Dieses Video wurde am 10.09.2026 von WELT Nachrichtensender auf YouTube veröffentlicht. Zum Original-Video auf YouTube.
Nach der Landtagswahl in Sachsen-Anhalt steht die Union unter erheblichem Druck. Meinungsforscherin Janina Mütze, Geschäftsführerin des Civey-Instituts, spricht von einem handfesten Kanzlerproblem: Mehr als 80 Prozent der Befragten zeigen sich unzufrieden mit der Kommunikation von Bundeskanzler Friedrich März. Das ist kein bloßes Stimmungstief – es deutet auf ein strukturelles Vertrauensdefizit hin, das weit über die Person an der Spitze hinausgeht.
Generaldebatte im Zeichen von Schärfe und Abgrenzung
Bei der ersten Generaldebatte im Bundestag nach der Sachsen-Anhalt-Wahl lieferten sich Regierung und Opposition einen harten Schlagabtausch. AfD-Chefin Alice Weidel warf Kanzler März vor, die Probleme der Migrationspolitik für erledigt erklärt zu haben, und provozierte Unionsabgeordnete mit der Prognose, die Hälfte von ihnen werde bald nicht mehr im Parlament sitzen.
März konterte scharf. Er warf der AfD vor, beim Ukrainekrieg, beim Klimaschutz und in der Migrationspolitik auf der falschen Seite zu stehen. Den Begriff „Remigration” bezeichnete er als Deckmantel für eine ethnische Säuberung nach Herkunft und Hautfarbe. Der tiefe Riss zwischen Union und AfD, so März, verlaufe genau an dieser inhaltlichen Grenzlinie.
Kanzlerproblem der Union: Mehr als nur schlechte Kommunikation
Civey-Chefin Mütze ordnet die Lage nüchtern ein: Das Problem sei nicht allein auf die Kommunikation von Friedrich März zu reduzieren, auch wenn über 80 Prozent mit ihr unzufrieden seien. Es gehe tiefer – sie spricht von einem Substanzproblem.
- Die Bevölkerung traut März mehrheitlich nicht zu, eine echte Politikwende durchzuführen.
- Hohe Erwartungen nach der Wahl haben zu einer besonders starken Enttäuschung geführt.
- Das Vertrauen in die Unionspolitik insgesamt ist gesunken, nicht nur in die Führungsperson.

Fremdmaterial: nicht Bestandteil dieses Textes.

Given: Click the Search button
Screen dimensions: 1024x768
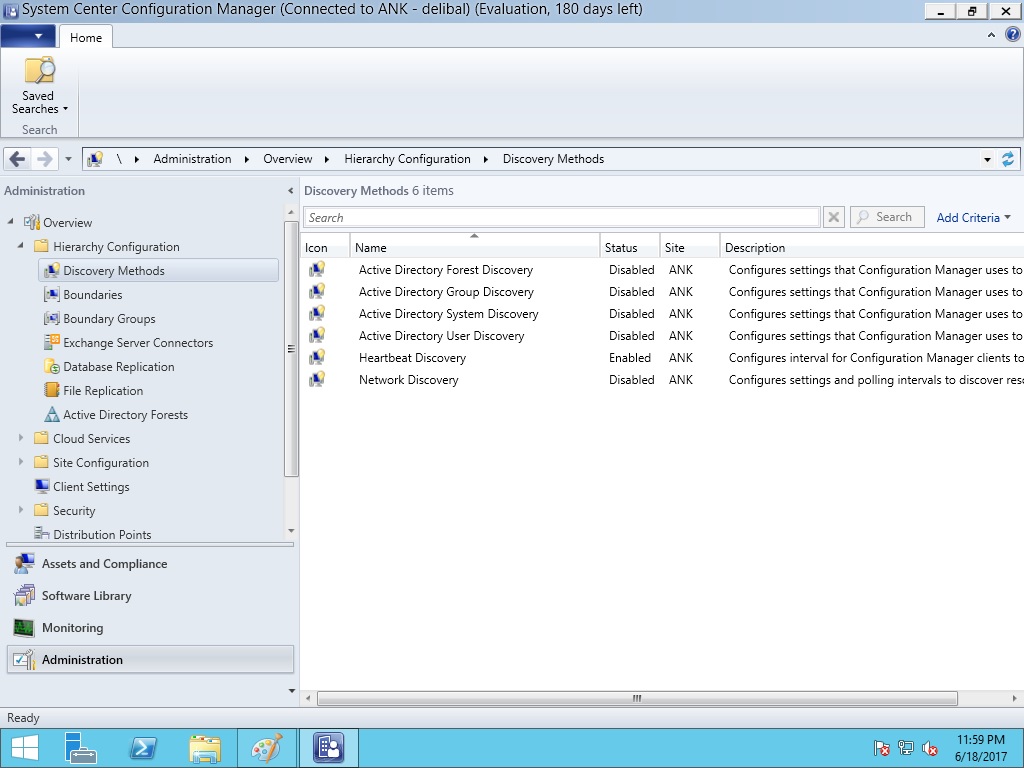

März sei als Richtungswechselkanzler gewählt worden. Die Menschen hätten Veränderung gewollt – und wählten inzwischen auch deshalb die AfD, weil sie sich von ihr Wandel erhofften. Das sei ein klares Signal an die Regierung.
Mögliche Nachfolger: Wüst mit Popularitätsvorsprung
Die Frage nach möglichen Ersatzkandidaten für März ist im politischen Raum präsent. Genannt werden Hendrik Wüst, Markus Söder sowie Alexander Dobrindt. Mütze betont jedoch: Den einen Heilsbringer gebe es nicht.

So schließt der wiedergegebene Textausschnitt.